U.S. Sen. Jeanne Shaheen was heavily involved in negotiating a federal relief package in response to the COVID-19 pandemic, and if re-elected, she has a plan for the country’s return to some semblance of normalcy.
The U.S. won’t be getting back to business as usual until we “get control of this coronavirus,” Shaheen said Tuesday during a virtual meeting with The Sentinel’s editorial board. A key way to achieve that goal, she said, is to provide clear guidance on how to stem the virus’ spread.
“The most important thing we can do is have consistent messaging around what people need to do in response to the virus,” she said, noting that a lack of information has been a common complaint from constituents as she’s traveled the state in recent months.
The senator also pointed to a need for more testing and contact tracing and said she is in favor of invoking the Defense Production Act to encourage more domestic production of personal protective equipment. As for fighting the pandemic’s impact on the economy, Shaheen said she supports more funding for small businesses, targeted specifically toward companies that were unable to benefit from the first round of Paycheck Protection Program funding.
On Tuesday, President Donald Trump tweeted that he was ordering a halt to negotiations on another round of COVID relief funding until after the general election.
Shaheen, 73, a former New Hampshire governor, is a Democrat seeking her third term in the U.S. Senate. She is the first woman in the United States to serve as both a governor and a U.S. senator. She is being challenged by Republican Bryant “Corky” Messner of Wolfeboro, as well as Libertarian Justin O’Donnell of Nashua.
Prior to launching her political career, Shaheen earned a bachelor’s degree from Shippensburg University in Pennsylvania and a master’s from the University of Mississippi, according to her campaign website. She was also previously a small business owner. When she’s not in Washington, Shaheen lives in Madbury.
In addition to her plans to continue focusing on the pandemic, Shaheen said another public-health issue has her attention — the Affordable Care Act. With the U.S. Supreme Court set to hear arguments on a challenge to the ACA just a week after the Nov. 3 election, and the potential appointment of conservative judge Amy Coney Barrett to replace the late Justice Ruth Bader Ginsburg, the future of the nation’s sweeping health-care legislation is up in the air.
“The problem is there is no alternative [to the ACA],” Shaheen said. “Donald Trump keeps saying, ‘Oh, I’ve got this great plan.’ The Republican members of the Congress ... keep saying, ‘We’ve got an alternative plan; we’re going to cover pre-existing conditions.’ That’s all baloney. There is no plan. If they had a plan, we’d have seen it.”
If the ACA remains intact, she said there’s still more to be done to enhance access to affordable health care. Steps toward this could include allowing more people to buy into Medicaid and Medicare and working to lower the cost of prescription drugs by making it easier to bring generic medications to market and opening up import options.

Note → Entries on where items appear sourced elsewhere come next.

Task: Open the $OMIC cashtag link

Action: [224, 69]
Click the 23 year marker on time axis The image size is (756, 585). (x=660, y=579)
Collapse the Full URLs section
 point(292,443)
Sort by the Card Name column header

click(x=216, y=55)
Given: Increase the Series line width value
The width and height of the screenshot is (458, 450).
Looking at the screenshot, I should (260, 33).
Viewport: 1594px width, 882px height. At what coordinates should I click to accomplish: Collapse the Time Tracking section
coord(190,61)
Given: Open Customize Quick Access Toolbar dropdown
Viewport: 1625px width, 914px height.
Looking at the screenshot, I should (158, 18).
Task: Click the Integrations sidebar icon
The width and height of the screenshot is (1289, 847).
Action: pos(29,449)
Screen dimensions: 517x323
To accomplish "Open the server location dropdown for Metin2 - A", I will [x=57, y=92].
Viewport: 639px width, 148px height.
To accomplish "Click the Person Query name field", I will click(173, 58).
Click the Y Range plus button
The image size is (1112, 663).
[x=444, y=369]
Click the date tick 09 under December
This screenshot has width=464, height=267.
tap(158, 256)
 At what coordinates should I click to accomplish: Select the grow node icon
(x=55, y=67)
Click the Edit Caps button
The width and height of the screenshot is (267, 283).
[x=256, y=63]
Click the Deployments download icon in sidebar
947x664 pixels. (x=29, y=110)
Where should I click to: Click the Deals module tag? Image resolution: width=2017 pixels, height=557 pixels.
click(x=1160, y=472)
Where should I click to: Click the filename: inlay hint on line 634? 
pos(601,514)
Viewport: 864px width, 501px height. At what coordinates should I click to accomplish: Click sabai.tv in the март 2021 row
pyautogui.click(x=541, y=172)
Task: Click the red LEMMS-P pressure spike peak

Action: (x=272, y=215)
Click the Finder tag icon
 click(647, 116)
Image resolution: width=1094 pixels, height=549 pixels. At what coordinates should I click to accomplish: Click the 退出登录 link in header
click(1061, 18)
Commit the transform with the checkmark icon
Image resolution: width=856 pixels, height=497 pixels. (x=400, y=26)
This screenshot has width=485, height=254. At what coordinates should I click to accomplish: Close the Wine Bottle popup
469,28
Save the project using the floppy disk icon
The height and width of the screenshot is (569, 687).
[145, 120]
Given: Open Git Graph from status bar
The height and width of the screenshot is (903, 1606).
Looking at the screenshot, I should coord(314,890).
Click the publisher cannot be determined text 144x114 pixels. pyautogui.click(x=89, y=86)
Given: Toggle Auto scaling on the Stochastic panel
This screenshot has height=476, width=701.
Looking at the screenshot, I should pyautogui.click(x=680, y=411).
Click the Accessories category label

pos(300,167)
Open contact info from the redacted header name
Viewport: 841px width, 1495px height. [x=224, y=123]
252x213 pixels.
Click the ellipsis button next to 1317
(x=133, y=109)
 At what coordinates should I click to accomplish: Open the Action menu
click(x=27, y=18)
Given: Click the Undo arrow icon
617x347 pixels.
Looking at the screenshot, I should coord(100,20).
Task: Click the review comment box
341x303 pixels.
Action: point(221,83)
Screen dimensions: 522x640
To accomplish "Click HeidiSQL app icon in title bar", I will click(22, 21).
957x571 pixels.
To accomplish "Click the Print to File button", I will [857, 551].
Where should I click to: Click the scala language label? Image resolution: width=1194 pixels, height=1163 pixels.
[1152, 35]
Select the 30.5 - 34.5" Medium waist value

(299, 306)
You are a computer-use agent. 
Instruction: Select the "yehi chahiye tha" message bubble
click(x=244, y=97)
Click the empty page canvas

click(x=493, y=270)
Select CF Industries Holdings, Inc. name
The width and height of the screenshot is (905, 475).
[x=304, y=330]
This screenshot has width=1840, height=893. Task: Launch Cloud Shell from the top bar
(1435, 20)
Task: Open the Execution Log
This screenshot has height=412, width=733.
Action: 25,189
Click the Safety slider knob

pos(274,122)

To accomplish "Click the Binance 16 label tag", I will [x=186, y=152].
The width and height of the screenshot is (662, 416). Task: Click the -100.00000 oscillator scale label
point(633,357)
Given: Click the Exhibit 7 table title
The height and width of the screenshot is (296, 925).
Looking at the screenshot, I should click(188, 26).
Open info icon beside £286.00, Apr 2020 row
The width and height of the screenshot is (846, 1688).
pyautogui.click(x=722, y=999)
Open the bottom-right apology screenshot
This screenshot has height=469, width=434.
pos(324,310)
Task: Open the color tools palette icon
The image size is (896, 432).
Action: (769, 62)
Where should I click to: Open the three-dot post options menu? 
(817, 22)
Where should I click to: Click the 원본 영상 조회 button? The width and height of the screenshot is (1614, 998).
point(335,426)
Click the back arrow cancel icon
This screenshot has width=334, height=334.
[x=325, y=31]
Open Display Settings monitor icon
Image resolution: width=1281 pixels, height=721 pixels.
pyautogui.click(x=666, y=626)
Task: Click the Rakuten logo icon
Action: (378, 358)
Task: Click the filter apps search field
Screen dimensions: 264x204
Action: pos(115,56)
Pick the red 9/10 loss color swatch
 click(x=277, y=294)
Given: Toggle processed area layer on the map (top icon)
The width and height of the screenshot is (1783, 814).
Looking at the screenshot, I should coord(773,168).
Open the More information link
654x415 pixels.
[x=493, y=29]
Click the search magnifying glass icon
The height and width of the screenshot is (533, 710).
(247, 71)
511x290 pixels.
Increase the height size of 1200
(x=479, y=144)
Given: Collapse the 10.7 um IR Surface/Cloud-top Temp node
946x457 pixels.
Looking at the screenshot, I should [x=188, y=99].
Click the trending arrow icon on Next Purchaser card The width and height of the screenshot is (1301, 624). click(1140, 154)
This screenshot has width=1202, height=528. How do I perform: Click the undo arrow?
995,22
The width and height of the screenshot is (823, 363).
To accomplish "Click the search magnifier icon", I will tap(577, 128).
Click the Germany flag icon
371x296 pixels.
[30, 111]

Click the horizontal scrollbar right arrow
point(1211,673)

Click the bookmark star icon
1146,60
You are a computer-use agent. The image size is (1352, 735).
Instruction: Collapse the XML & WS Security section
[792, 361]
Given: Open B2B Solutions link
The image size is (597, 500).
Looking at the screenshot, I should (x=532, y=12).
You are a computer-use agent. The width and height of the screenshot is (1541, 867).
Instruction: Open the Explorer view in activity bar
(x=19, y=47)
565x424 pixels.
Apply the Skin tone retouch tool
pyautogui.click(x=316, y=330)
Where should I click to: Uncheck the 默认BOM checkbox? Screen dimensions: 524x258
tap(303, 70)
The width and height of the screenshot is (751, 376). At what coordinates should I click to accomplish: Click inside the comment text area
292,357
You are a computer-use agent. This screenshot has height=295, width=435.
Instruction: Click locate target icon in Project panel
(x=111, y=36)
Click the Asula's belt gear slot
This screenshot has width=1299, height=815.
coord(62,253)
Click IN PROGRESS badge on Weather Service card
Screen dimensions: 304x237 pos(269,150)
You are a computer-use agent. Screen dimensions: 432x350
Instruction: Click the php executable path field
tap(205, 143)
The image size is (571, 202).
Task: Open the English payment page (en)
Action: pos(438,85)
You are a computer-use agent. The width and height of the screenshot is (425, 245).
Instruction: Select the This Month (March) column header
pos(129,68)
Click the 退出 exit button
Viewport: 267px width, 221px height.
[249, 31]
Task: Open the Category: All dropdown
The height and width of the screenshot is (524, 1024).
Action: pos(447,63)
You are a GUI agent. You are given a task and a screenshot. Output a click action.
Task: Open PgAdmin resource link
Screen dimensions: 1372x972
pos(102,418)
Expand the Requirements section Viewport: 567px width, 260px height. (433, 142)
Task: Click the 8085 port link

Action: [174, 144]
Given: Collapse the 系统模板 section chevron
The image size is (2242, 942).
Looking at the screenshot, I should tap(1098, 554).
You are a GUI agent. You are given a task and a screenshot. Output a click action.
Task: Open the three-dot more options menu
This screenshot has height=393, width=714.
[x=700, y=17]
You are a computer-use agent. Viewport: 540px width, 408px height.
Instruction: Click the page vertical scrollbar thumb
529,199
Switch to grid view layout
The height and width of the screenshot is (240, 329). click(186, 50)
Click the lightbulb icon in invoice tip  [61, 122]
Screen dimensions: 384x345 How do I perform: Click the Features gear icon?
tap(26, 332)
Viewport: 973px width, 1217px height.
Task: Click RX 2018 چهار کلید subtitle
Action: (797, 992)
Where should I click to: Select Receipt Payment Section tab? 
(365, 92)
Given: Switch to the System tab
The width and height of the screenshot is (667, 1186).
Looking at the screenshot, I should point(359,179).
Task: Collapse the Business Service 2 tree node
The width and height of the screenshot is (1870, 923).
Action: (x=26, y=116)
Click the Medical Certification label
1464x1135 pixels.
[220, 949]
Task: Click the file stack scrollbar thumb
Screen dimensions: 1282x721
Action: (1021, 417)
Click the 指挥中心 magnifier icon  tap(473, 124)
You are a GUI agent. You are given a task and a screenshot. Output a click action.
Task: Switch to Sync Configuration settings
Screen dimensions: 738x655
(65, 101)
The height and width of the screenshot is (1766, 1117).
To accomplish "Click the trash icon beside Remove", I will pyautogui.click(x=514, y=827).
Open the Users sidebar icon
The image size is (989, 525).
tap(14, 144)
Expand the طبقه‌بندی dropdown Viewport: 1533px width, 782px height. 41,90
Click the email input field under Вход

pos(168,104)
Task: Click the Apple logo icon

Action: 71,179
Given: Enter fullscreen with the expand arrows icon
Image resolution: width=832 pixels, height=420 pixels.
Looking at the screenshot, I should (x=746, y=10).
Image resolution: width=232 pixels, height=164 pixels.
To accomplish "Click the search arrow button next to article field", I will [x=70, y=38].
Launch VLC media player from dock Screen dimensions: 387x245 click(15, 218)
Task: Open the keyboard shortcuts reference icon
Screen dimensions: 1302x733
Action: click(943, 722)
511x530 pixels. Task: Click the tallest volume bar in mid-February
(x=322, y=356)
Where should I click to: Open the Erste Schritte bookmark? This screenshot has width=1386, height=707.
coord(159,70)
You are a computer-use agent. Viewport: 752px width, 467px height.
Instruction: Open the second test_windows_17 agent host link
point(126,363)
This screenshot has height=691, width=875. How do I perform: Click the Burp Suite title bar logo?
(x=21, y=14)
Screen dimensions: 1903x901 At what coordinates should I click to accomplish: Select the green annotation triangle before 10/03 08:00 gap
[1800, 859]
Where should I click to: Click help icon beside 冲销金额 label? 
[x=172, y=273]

Though the world has been focused on the COVID pandemic, Shaheen said she hasn’t forgotten about another public-health crisis affecting New Hampshire — the opioid epidemic. She said she has a three-faceted approach for addressing addiction: prevention, treatment and law enforcement to help stop opioids, particularly fentanyl, from coming into the country in the first place.
On the topic of law enforcement, Shaheen praised the work done by New Hampshire’s recently formed commission on police accountability, established earlier this year by Gov. Chris Sununu, which unanimously issued a series of recommendations aimed at preventing racial discrimination by officers.
However, she said law enforcement isn’t the only realm where improvements related to racial justice can be made, noting that the pandemic has had a disproportionate impact on people of color. Saying she believes systemic racism is a problem in America, she noted that she attended schools that were segregated and was working as a teacher in Mississippi when schools were fully integrated. She said she’s witnessed the consequences of racism firsthand.
“We need to address it,” she said. “What we had this summer, after the murder of George Floyd, was an opportunity to really begin a national dialogue about this issue, which clearly the voters want ... and to address not just the concerns about law enforcement that we saw with George Floyd, but the other challenges.”
Floyd was a Black man who died May 25 in the custody of the Minneapolis Police Department. His death sparked international outrage and inspired widespread protests, some of which became violent.
Shaheen also spoke about another pressing issue affecting public health, calling climate change an “existential threat not just to the U.S., but to the planet.” She said she is in favor of tax credits that encourage the installation of energy-efficient systems and also said supporting green energy production will create jobs.
While she said she was once a bit more hesitant about nuclear energy, she said she now believes it should remain on the table.
“If we’re going to phase out fossil fuels,” she said, “we’re going to continue to need nuclear power.”